Size can go the other way, too. There are times when a large person can be at a
disadvantage where a small build or small hands might better fit a task. The
differences simply shouldn’t be about gender.
Even with the proper training, it wasn’t easy for a woman to
find a job in what was traditionally a male vocation. Barbara made applications
to nearly all of the machine shops in the area where she lived. She was laughed
at in many of them for seeking a “man’s job.”
One might wonder why people want to break away from
traditional roles. Barbara’s motivation was the basic human value of family.
Like many men, she had a family to support, too. Traditional “women’s jobs”
didn’t provide the income that she needed to do that as a single parent.
Some years later, Barbara took her experience gained at Apex
Tool and Die on to another opportunity at Waterloo Industries. As she had
planned, the diversity of Apex gave her an advantage for that change. She
worked for time as a tool and dies maker and later transferred to press
operator in order to get onto the day shift.
Three of Barbara’s four daughters followed the path that she
had cut into factory roles that were dominated by men. Daughter Lee Ann worked
alongside of her mother as a machine operator for several years at Waterloo
Industries in the nineteen-seventies. Oldest
daughter Donna worked at J.E. Millet Company where laundry hampers
were manufactured.
Margaret, the youngest of the four who is employed at John Deere as a foundry worker, says that even for the improved acceptance of
women in factories, it still hasn’t been easy. There will always be those that
want to make it hard on others but her mother and women like her definitely
made a difference for the generations to follow. On a more personal level,
Margaret says that her mother taught her how to deal with the difficult people.
It is one thing to legislate societal change. It is quite
another for the population that is entrenched in tradition to execute on the
change.

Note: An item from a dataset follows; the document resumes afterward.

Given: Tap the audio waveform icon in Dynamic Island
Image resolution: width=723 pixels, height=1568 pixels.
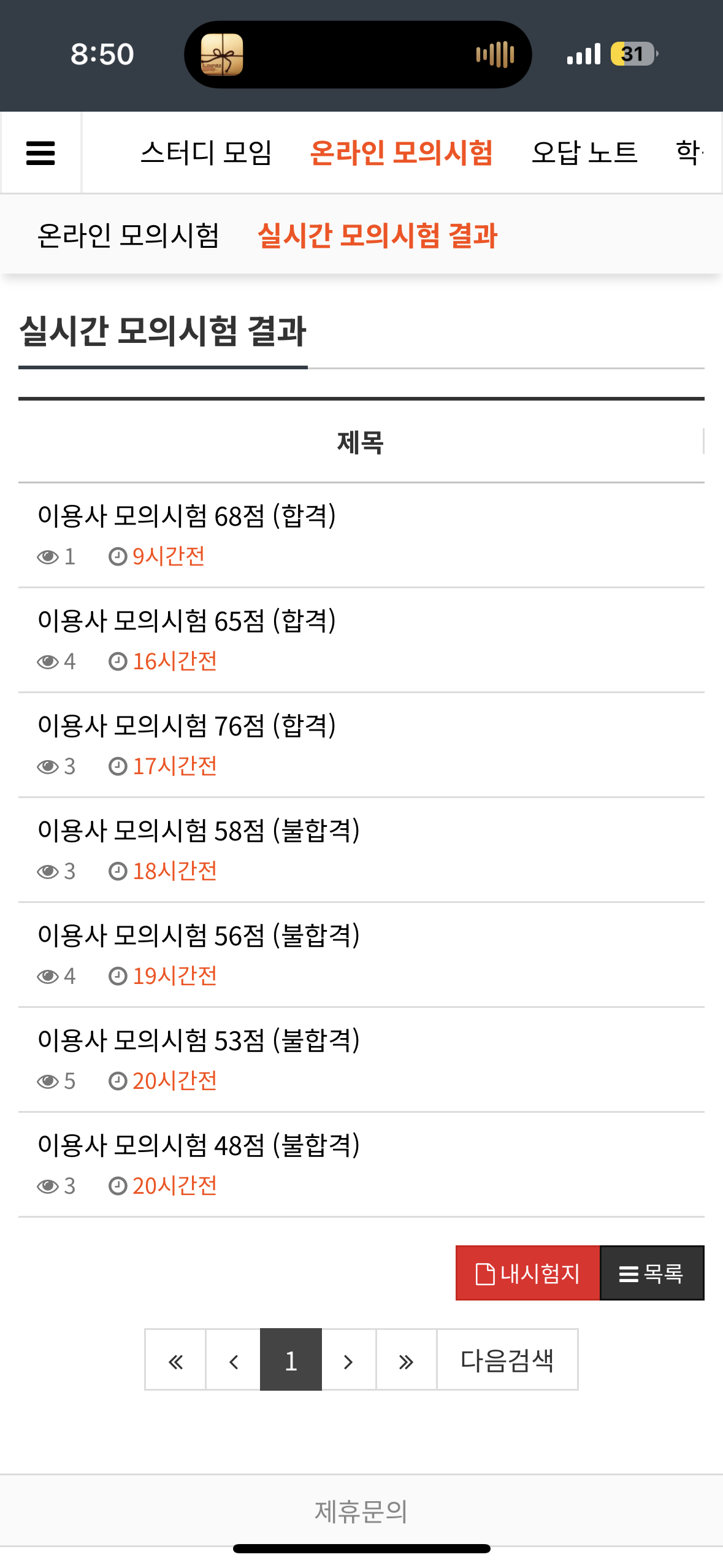Looking at the screenshot, I should pyautogui.click(x=495, y=55).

Regardless of how morally right that it might be over the long run, people
resist change.
Barbara Eastman, later Barbara Eick when she remarried, and
others like her braved the tangle of thicket and thorns to cut through virgin
brush. The path is still not without occasional perils. It is, nonetheless,
there to open the way.
You won’t find the name of Barbara Eastman in school history
books. Nonetheless, while the ink of many famous names was drying on pages of
history, Barbara and hundreds of women like her were making the history. For
those efforts, the generations to follow live a different life than their
parents and grandparents before them.